CS SEMINAR

Accelerators and Enablement for Application-Specific Multicore Platforms

Speaker
Professor Andreas Herkersdorf
Chair of Integrated Systems
Technische Universitat Munchen

Chaired by
Dr Tulika MITRA, Provost's Chair Professor, School of Computing
tulika@comp.nus.edu.sg

18 Sep 2019 Wednesday, 04:30 PM to 05:30 PM

MR1, COM1-03-19

Abstract:

Multicore technology plays a pivotal role in addressing key societal challenges. For example, safe, ecological mobility, widespread rollout of eHealth, smart industrial automation and the development of a secure, high-bandwidth, low-latency mobile communication infrastructure for Industry 4.0, all these application domains are critically dependent on high-performance, low power and dependable computing platforms. However, multicore technology also comes with a number of unique challenges for industry and academia. Today, the efficient utilization of massively parallel computing resources largely depends on the experience of individual programmers.

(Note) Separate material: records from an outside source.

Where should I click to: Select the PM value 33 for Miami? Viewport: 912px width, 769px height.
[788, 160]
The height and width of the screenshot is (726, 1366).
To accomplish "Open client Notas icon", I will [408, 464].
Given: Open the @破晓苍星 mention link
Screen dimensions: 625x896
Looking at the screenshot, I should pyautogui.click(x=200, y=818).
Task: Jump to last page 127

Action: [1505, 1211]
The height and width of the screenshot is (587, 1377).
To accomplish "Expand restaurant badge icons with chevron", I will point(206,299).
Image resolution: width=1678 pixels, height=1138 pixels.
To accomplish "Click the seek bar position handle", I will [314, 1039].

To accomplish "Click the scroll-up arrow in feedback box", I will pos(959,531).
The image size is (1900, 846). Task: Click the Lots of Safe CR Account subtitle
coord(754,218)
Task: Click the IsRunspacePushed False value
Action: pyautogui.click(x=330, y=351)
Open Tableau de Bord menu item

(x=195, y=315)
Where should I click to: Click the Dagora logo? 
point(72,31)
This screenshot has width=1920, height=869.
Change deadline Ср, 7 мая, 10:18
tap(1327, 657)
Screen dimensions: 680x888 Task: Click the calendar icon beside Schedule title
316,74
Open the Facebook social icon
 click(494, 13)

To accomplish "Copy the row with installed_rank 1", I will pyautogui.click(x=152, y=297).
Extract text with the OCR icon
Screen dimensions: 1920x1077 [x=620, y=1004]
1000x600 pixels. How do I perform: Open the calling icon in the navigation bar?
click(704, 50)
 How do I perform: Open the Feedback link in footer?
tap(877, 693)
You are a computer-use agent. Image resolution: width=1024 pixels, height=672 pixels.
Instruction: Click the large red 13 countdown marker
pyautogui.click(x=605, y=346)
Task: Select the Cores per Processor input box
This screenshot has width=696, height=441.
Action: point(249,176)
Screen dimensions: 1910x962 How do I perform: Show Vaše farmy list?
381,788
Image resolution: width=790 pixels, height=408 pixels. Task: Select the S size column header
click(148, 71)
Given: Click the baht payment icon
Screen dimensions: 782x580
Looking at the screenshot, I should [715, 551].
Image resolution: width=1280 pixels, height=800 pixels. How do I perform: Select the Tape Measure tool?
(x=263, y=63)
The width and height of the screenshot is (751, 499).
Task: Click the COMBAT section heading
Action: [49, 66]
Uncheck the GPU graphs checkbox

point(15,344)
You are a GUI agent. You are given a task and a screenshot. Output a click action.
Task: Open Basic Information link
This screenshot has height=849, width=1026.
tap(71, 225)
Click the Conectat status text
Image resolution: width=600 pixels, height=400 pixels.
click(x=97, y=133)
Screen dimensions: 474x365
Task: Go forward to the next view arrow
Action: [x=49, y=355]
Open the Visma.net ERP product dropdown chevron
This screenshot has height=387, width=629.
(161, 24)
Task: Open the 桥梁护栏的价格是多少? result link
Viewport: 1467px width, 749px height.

Application-specific accelerators and generic enablement building blocks for Multicore System on Chip (MCSoC) platforms are research foci at the Chair of Integrated Systems at TU Munchen. These building blocks support a more performant, energy-efficient, easier to use and more resilient deployment of multicore processors by application programmers and system integrators. In my talk, I will present an overview on current and past research projects of my group. As data access latencies and bandwidth bottlenecks frequently represent major limiting factors for the computational effectiveness of many-core processor architectures, a particular emphasis will be on two conceptually complementary approaches to reduce the synchronization overheads for coherence maintenance and to improve the locality between computing resources and data: Region-based cache coherence and near memory acceleration.


Biodata:

Andreas Herkersdorf is a professor at the Department of Electrical and Computer Engineering and also a member of the Department of Informatics at Technische Universitat Munchen (TUM). He received the diploma degree from TUM in 1987 and the Dr. degree from ETH Zurich, Switzerland, in 1991, both in electrical engineering. Between 1988 and 2003, he has been a research staff member and manager at the IBM Zurich Research Laboratory in Ruschlikon, Switzerland. Since 2003, Dr. Herkersdorf is head of the Chair of Integrated Systems at TUM. He is a senior member of the IEEE, member of the DFG (German Research Foundation) Review Board and serves as editor for Springer, Elsevier and deGruyter journals for design automation, communications electronics and information technology. His research interests include application-specific multi-processor architectures, IP network processing, Network on Chip, system level SoC modeling and design space exploration methods, and self-aware fault-tolerant computing.